Porsche 911 – Andrew Frankel
We should have known Frankel would appear in a Porsche 911. He’s a lifelong devotee, a former owner, and has punted more rear-engined Porkers than most of us have driven Vauxhalls. What’s more, he’d freshly witnessed the stellar performance of this very car at our recent Britain’s Best Driver’s Car contest, based on the Anglesey circuit.

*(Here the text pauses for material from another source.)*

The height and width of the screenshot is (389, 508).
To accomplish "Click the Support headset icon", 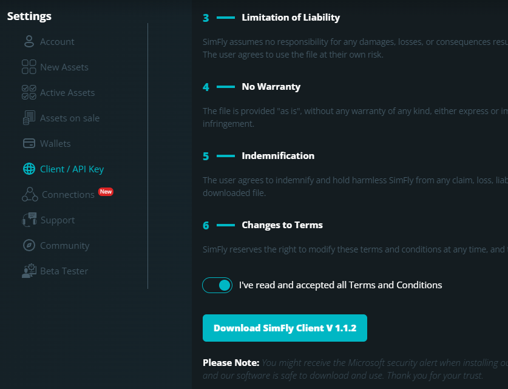I will click(29, 220).
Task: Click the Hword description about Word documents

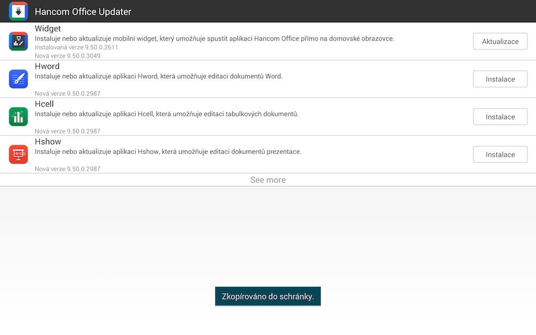Action: 159,76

But there’s far more to his regard for this car than that. Frankel sees a palpable gap between the capabilities of this 992-series 911 and last year’s 991: “It’s a quiet car, a comfortable car, and everything works so well now. It has a total, leave it outside, get it dirty, use it and abuse it capability, but when you need it to perform, it’s absolutely magical. I just don’t buy what people say about the latest 911 being too big. Sure, it’s bigger than older 911s, but if you relate it to rivals like the Audi R8, it feels compact.
“Originally, I felt slightly affronted by the idea of a turbo for every 911, but the way this car’s engine uses the torque to challenge the chassis, and makes good sense of the gear ratios, means it’s a better car than any predecessor.”
Jeep Wrangler – Matt Saunders
For Saunders, the new Wrangler’s story is mostly about toughness and versatility – he loves cars like that – but it’s also about Jeep’s classy new iteration of a classic model: “The previous edition didn’t move the dial. It didn’t look or feel special, although it did the big thing, which was to keep Wrangler traditions alive.
“This one’s much better executed. You’d never mistake what it is – it’s like the Porsche 911 in that way – but it’s clearly better designed and built. You soon form a decent mind picture of the customer it’ll attract, someone who understands it and may have owned other Wranglers. It’s all about lifestyle: you can imagine towing a caravan to the Lakes with the kids aboard, then ditching the doors and folding the screen, sticking a barbecue in the back and heading to the water. Jeep has been consistent with this model, and now that the Land Rover Defender has moved away from having a frame chassis and ‘proper’ axles, there’s nothing like it.”
The Wrangler isn’t exactly refined, said Saunders, especially with the hardcore Rubicon’s knobbly tyres fitted. “The refinement doesn’t match regular SUV standards,” he said, “but if you have a normal family car and only this for ordinary driving now and again, it’s absolutely fine.”